だから組織のアジトに顔を出して見た。そこにあったのは、アジトを形成していた古城の岩と肉塊が混じり合って潰れていただけだったそうだ。

土地と人を治める者には一つこだわりを捨てないとならない。我々、組織との付き合いだ。どんなに正義感に溢れた名君であっても悪を撲滅する事は出来ない。

そのかわり、悪を管理する。我々の様な組織を見逃すかわりに、我々は犯罪者を管理する。だから密偵は我々とも近しい関係となる。

王家に最も近しいエドワード家は国内統治の為、密偵を全国に放ち情報を管理する権利と義務がある。

だからこそ、エドワード領内で活動する我々に声がかかったのだ。

その親子連れを見つけ出して連れてこい。生死は問わないと。


居場所は直ぐ分かった。銅鉱山との通信を請け負う商人から連絡が来たからだ。

西の元街道で親子連れとすれ違ったと。

国内を仕事で移動する者には別の任務がある。旅人の管理だ。キクスイ王国は技術を売る国だ。
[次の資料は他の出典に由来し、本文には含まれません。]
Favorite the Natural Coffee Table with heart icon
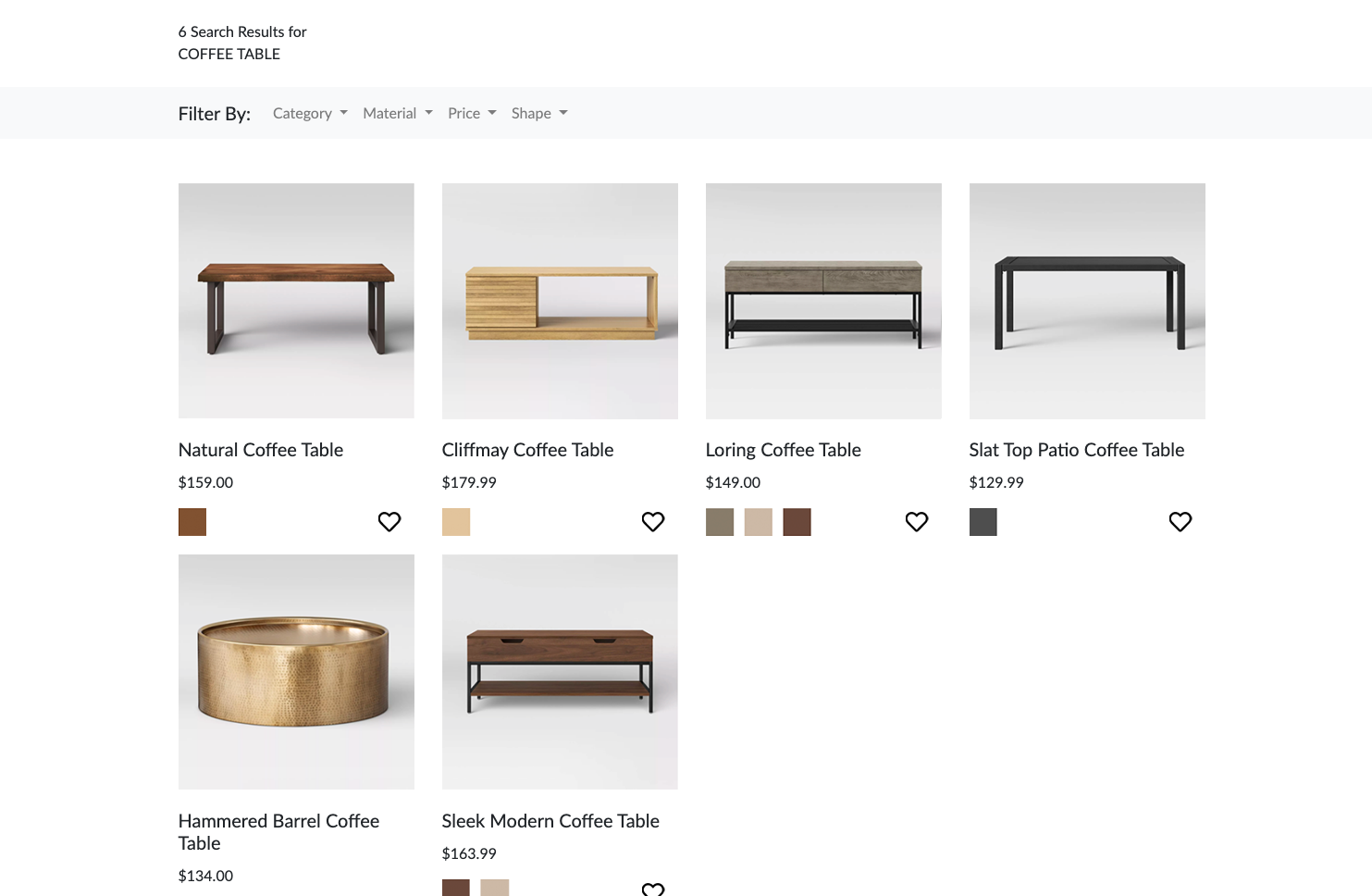 pos(389,522)
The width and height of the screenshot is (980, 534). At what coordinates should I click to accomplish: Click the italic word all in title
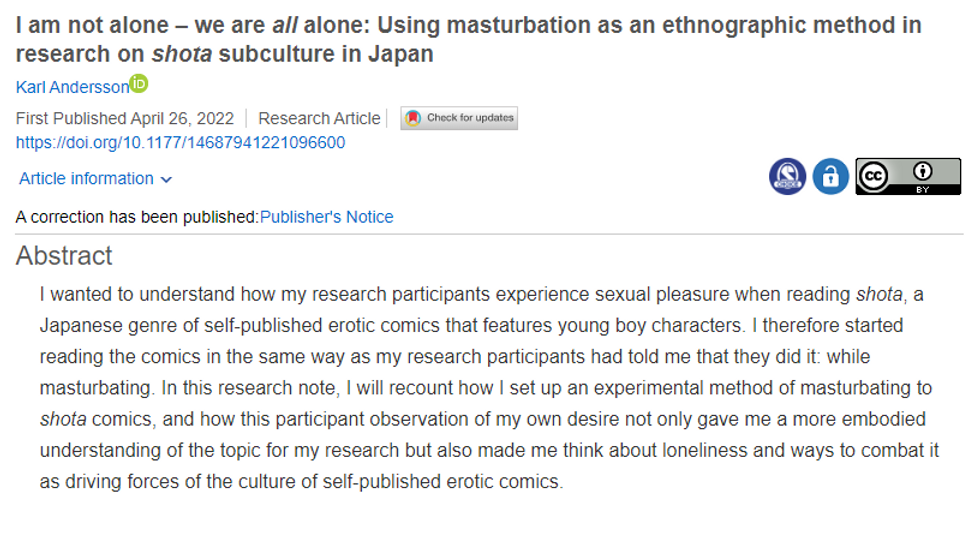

戦争は決して強くはない。

それだけの戦力を持っていない。そのかわり王家が握っているのが情報なのである。

任務はエドワード領内で行う事にする。シュヴァルツ家を無駄に刺激する必要はないからだ。当代シュヴァルツ伯は名君の呼声高い。

エドワード家としても揉めたくないのだ。

親子連れが通るであろうコースに刺客を配置した。念には念を入れ3箇所に分け、逃げられない様に見つけられない事がない様にだ。

しかし、その日誰も帰って来なかった。

馬を走らせた。直ぐ分かった。

3隊全員殺されていた。何故か全員左足首を切断されていたと言う。なんだ、何か合図なのか?更に分かった。親子連れはスタフグロの一番高い宿に泊まっているという。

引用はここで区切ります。